ARTICLE | doi:10.20944/preprints202303.0252.v1
Subject: Social Sciences, Education Keywords: false belief; Williams syndrome; theory of mind; social cognition
Online: 14 March 2023 (09:02:41 CET)
Background: People with Williams syndrome (WS) are characterized with hypersociability, fluency in languages, and advantageous face-processing skills, leading to the proposal of a social module. Previous studies on the mentalizing abilities of people with WS using two-dimensional pictures and mindreading from eyes, including normal-like, delayed, and deviant behaviors, have yielded mixed results. This study thus examined the mentalizing ability of people with WS through structured computerized animations of false belief tasks to investigate whether inferences about other people’s minds can be improved in this population. Method: Participants were shown animations with unexpected location and content changes.
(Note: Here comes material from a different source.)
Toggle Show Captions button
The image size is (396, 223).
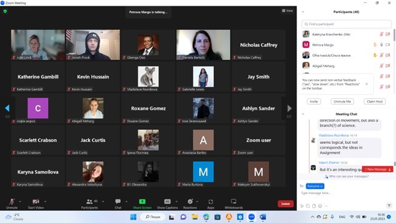(x=168, y=201)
After viewing each animation, participants had to answer four types of questions: character identification, reality, memory, and false belief. Their responses were recorded and analyzed. Results: Comprehension of false belief was observed in 4-year-old healthy children, whereas children with WS showed unsuccessful comprehension of false belief (until they attained a mental age of 5.3 years), suggesting an improvement in theory of mind resulting from viewing structured computerized animations. This age is earlier than that reported by previous studies for using theory of mind to pass false belief tests (8.5 years old), even challenging the age at which individuals failed to pass the tests (12.10 years old). Conclusions: Structured computerized animations enhanced the mentalizing ability of people with WS to a certain extent. Compared to the typically developing controls, people with WS presented with a lower developmental level in processing false belief tasks. The educational implication of this study is to develop computerized social skills interventions for people with WS.